--- SOURCE DATA ---
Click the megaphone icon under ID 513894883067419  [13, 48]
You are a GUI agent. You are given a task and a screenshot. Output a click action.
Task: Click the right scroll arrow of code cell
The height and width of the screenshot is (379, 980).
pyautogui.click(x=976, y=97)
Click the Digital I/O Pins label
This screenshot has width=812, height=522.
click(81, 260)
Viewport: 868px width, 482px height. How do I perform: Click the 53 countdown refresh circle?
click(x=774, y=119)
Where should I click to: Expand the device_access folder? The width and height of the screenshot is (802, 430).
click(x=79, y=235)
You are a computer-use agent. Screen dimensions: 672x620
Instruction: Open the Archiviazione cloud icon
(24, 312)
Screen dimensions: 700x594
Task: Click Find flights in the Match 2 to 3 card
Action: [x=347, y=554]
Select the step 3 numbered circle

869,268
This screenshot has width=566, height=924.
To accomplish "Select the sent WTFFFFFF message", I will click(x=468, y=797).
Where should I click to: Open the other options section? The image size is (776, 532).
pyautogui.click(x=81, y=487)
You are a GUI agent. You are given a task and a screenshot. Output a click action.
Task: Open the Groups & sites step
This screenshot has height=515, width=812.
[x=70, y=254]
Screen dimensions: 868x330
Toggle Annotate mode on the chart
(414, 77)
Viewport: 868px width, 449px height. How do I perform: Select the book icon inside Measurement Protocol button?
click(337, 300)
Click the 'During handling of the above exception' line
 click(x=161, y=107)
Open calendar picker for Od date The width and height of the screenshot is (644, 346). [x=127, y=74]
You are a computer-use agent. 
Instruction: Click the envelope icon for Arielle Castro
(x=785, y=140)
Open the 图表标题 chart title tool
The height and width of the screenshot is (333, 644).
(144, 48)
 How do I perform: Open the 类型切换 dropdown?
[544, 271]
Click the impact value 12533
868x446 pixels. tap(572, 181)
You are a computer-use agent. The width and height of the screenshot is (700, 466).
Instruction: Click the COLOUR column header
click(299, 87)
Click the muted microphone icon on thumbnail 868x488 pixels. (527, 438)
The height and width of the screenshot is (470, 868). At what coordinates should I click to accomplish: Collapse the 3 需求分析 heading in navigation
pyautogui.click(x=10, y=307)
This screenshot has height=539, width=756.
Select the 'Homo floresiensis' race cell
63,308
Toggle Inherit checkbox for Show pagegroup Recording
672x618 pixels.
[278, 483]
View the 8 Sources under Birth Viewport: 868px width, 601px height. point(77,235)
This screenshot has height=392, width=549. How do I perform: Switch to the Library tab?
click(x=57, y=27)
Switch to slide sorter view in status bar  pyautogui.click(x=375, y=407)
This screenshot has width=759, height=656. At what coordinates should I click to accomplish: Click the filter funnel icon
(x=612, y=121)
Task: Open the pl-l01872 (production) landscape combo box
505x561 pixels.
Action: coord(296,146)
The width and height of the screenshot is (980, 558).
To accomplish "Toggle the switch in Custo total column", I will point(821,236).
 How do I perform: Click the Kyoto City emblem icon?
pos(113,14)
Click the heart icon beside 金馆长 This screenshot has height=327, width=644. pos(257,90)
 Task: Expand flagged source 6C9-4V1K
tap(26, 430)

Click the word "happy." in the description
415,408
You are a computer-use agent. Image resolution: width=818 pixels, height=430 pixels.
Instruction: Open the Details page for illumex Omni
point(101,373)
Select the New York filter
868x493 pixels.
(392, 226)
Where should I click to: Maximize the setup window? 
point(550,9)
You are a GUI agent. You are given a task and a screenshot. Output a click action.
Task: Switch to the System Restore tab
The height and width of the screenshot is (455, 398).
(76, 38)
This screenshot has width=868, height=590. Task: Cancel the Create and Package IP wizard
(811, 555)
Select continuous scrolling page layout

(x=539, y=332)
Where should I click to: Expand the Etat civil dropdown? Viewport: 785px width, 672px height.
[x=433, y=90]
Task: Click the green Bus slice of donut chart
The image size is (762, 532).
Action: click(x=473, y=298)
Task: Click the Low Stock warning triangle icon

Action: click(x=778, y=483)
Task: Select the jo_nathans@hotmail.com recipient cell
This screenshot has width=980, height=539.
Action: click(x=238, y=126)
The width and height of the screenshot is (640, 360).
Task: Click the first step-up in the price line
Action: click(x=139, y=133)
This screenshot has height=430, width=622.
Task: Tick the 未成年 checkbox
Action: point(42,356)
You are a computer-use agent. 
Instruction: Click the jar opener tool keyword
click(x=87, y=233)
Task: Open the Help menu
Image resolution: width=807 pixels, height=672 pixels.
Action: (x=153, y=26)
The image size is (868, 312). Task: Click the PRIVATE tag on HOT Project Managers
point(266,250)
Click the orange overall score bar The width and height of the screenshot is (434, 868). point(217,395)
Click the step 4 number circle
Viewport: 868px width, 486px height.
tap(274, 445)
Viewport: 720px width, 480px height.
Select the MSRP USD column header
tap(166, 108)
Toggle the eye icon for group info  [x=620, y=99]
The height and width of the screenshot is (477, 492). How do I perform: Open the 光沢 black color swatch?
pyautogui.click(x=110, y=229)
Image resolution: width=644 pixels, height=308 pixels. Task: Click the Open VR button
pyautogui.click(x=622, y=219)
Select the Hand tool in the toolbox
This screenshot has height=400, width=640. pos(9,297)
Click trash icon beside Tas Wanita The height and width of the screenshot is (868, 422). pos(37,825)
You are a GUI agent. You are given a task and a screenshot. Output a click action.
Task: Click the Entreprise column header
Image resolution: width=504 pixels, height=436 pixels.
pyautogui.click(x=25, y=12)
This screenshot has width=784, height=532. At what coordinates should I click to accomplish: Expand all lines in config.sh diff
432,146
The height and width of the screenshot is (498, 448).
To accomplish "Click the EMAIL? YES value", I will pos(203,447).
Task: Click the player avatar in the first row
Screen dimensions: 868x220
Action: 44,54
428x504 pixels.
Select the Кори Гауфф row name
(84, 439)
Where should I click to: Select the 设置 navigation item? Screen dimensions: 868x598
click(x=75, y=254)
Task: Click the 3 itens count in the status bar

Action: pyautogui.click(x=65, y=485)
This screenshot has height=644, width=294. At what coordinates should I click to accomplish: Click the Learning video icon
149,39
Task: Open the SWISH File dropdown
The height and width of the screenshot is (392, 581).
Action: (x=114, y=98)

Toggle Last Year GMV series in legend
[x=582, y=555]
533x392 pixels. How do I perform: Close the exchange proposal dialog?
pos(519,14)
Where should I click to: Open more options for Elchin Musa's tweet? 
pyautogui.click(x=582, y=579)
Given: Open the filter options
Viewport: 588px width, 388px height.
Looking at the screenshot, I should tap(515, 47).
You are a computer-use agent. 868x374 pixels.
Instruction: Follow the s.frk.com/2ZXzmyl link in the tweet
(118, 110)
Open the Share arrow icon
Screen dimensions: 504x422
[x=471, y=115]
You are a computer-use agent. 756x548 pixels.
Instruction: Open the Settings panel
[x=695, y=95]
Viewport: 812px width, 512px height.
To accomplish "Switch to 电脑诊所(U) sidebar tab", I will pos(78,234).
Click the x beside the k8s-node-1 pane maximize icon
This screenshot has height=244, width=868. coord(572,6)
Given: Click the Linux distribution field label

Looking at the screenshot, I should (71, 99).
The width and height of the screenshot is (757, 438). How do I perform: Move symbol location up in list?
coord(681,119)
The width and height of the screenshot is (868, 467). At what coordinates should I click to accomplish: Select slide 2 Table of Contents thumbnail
---
Having read the records above, print them out again exactly.

Click the megaphone icon under ID 513894883067419  [13, 48]
You are a GUI agent. You are given a task and a screenshot. Output a click action.
Task: Click the right scroll arrow of code cell
The height and width of the screenshot is (379, 980).
pyautogui.click(x=976, y=97)
Click the Digital I/O Pins label
This screenshot has width=812, height=522.
click(81, 260)
Viewport: 868px width, 482px height. How do I perform: Click the 53 countdown refresh circle?
click(x=774, y=119)
Where should I click to: Expand the device_access folder? The width and height of the screenshot is (802, 430).
click(x=79, y=235)
You are a computer-use agent. Screen dimensions: 672x620
Instruction: Open the Archiviazione cloud icon
(24, 312)
Screen dimensions: 700x594
Task: Click Find flights in the Match 2 to 3 card
Action: [x=347, y=554]
Select the step 3 numbered circle

869,268
This screenshot has width=566, height=924.
To accomplish "Select the sent WTFFFFFF message", I will click(x=468, y=797).
Where should I click to: Open the other options section? The image size is (776, 532).
pyautogui.click(x=81, y=487)
You are a GUI agent. You are given a task and a screenshot. Output a click action.
Task: Open the Groups & sites step
This screenshot has height=515, width=812.
[x=70, y=254]
Screen dimensions: 868x330
Toggle Annotate mode on the chart
(414, 77)
Viewport: 868px width, 449px height. How do I perform: Select the book icon inside Measurement Protocol button?
click(337, 300)
Click the 'During handling of the above exception' line
 click(x=161, y=107)
Open calendar picker for Od date The width and height of the screenshot is (644, 346). [x=127, y=74]
You are a computer-use agent. 
Instruction: Click the envelope icon for Arielle Castro
(x=785, y=140)
Open the 图表标题 chart title tool
The height and width of the screenshot is (333, 644).
(144, 48)
 How do I perform: Open the 类型切换 dropdown?
[544, 271]
Click the impact value 12533
868x446 pixels. tap(572, 181)
You are a computer-use agent. The width and height of the screenshot is (700, 466).
Instruction: Click the COLOUR column header
click(299, 87)
Click the muted microphone icon on thumbnail 868x488 pixels. (527, 438)
The height and width of the screenshot is (470, 868). At what coordinates should I click to accomplish: Collapse the 3 需求分析 heading in navigation
pyautogui.click(x=10, y=307)
This screenshot has height=539, width=756.
Select the 'Homo floresiensis' race cell
63,308
Toggle Inherit checkbox for Show pagegroup Recording
672x618 pixels.
[278, 483]
View the 8 Sources under Birth Viewport: 868px width, 601px height. point(77,235)
This screenshot has height=392, width=549. How do I perform: Switch to the Library tab?
click(x=57, y=27)
Switch to slide sorter view in status bar  pyautogui.click(x=375, y=407)
This screenshot has width=759, height=656. At what coordinates should I click to accomplish: Click the filter funnel icon
(x=612, y=121)
Task: Open the pl-l01872 (production) landscape combo box
505x561 pixels.
Action: coord(296,146)
The width and height of the screenshot is (980, 558).
To accomplish "Toggle the switch in Custo total column", I will point(821,236).
 How do I perform: Click the Kyoto City emblem icon?
pos(113,14)
Click the heart icon beside 金馆长 This screenshot has height=327, width=644. pos(257,90)
 Task: Expand flagged source 6C9-4V1K
tap(26, 430)

Click the word "happy." in the description
415,408
You are a computer-use agent. Image resolution: width=818 pixels, height=430 pixels.
Instruction: Open the Details page for illumex Omni
point(101,373)
Select the New York filter
868x493 pixels.
(392, 226)
Where should I click to: Maximize the setup window? 
point(550,9)
You are a GUI agent. You are given a task and a screenshot. Output a click action.
Task: Switch to the System Restore tab
The height and width of the screenshot is (455, 398).
(76, 38)
This screenshot has width=868, height=590. Task: Cancel the Create and Package IP wizard
(811, 555)
Select continuous scrolling page layout

(x=539, y=332)
Where should I click to: Expand the Etat civil dropdown? Viewport: 785px width, 672px height.
[x=433, y=90]
Task: Click the green Bus slice of donut chart
The image size is (762, 532).
Action: click(x=473, y=298)
Task: Click the Low Stock warning triangle icon

Action: click(x=778, y=483)
Task: Select the jo_nathans@hotmail.com recipient cell
This screenshot has width=980, height=539.
Action: click(x=238, y=126)
The width and height of the screenshot is (640, 360).
Task: Click the first step-up in the price line
Action: click(x=139, y=133)
This screenshot has height=430, width=622.
Task: Tick the 未成年 checkbox
Action: point(42,356)
You are a computer-use agent. 
Instruction: Click the jar opener tool keyword
click(x=87, y=233)
Task: Open the Help menu
Image resolution: width=807 pixels, height=672 pixels.
Action: (x=153, y=26)
The image size is (868, 312). Task: Click the PRIVATE tag on HOT Project Managers
point(266,250)
Click the orange overall score bar The width and height of the screenshot is (434, 868). point(217,395)
Click the step 4 number circle
Viewport: 868px width, 486px height.
tap(274, 445)
Viewport: 720px width, 480px height.
Select the MSRP USD column header
tap(166, 108)
Toggle the eye icon for group info  [x=620, y=99]
The height and width of the screenshot is (477, 492). How do I perform: Open the 光沢 black color swatch?
pyautogui.click(x=110, y=229)
Image resolution: width=644 pixels, height=308 pixels. Task: Click the Open VR button
pyautogui.click(x=622, y=219)
Select the Hand tool in the toolbox
This screenshot has height=400, width=640. pos(9,297)
Click trash icon beside Tas Wanita The height and width of the screenshot is (868, 422). pos(37,825)
You are a GUI agent. You are given a task and a screenshot. Output a click action.
Task: Click the Entreprise column header
Image resolution: width=504 pixels, height=436 pixels.
pyautogui.click(x=25, y=12)
This screenshot has width=784, height=532. At what coordinates should I click to accomplish: Expand all lines in config.sh diff
432,146
The height and width of the screenshot is (498, 448).
To accomplish "Click the EMAIL? YES value", I will pos(203,447).
Task: Click the player avatar in the first row
Screen dimensions: 868x220
Action: 44,54
428x504 pixels.
Select the Кори Гауфф row name
(84, 439)
Where should I click to: Select the 设置 navigation item? Screen dimensions: 868x598
click(x=75, y=254)
Task: Click the 3 itens count in the status bar

Action: pyautogui.click(x=65, y=485)
This screenshot has height=644, width=294. At what coordinates should I click to accomplish: Click the Learning video icon
149,39
Task: Open the SWISH File dropdown
The height and width of the screenshot is (392, 581).
Action: (x=114, y=98)

Toggle Last Year GMV series in legend
[x=582, y=555]
533x392 pixels. How do I perform: Close the exchange proposal dialog?
pos(519,14)
Where should I click to: Open more options for Elchin Musa's tweet? 
pyautogui.click(x=582, y=579)
Given: Open the filter options
Viewport: 588px width, 388px height.
Looking at the screenshot, I should tap(515, 47).
You are a computer-use agent. 868x374 pixels.
Instruction: Follow the s.frk.com/2ZXzmyl link in the tweet
(118, 110)
Open the Share arrow icon
Screen dimensions: 504x422
[x=471, y=115]
You are a computer-use agent. 756x548 pixels.
Instruction: Open the Settings panel
[x=695, y=95]
Viewport: 812px width, 512px height.
To accomplish "Switch to 电脑诊所(U) sidebar tab", I will pos(78,234).
Click the x beside the k8s-node-1 pane maximize icon
This screenshot has height=244, width=868. coord(572,6)
Given: Click the Linux distribution field label

Looking at the screenshot, I should (71, 99).
The width and height of the screenshot is (757, 438). How do I perform: Move symbol location up in list?
coord(681,119)
The width and height of the screenshot is (868, 467). At what coordinates should I click to accomplish: Select slide 2 Table of Contents thumbnail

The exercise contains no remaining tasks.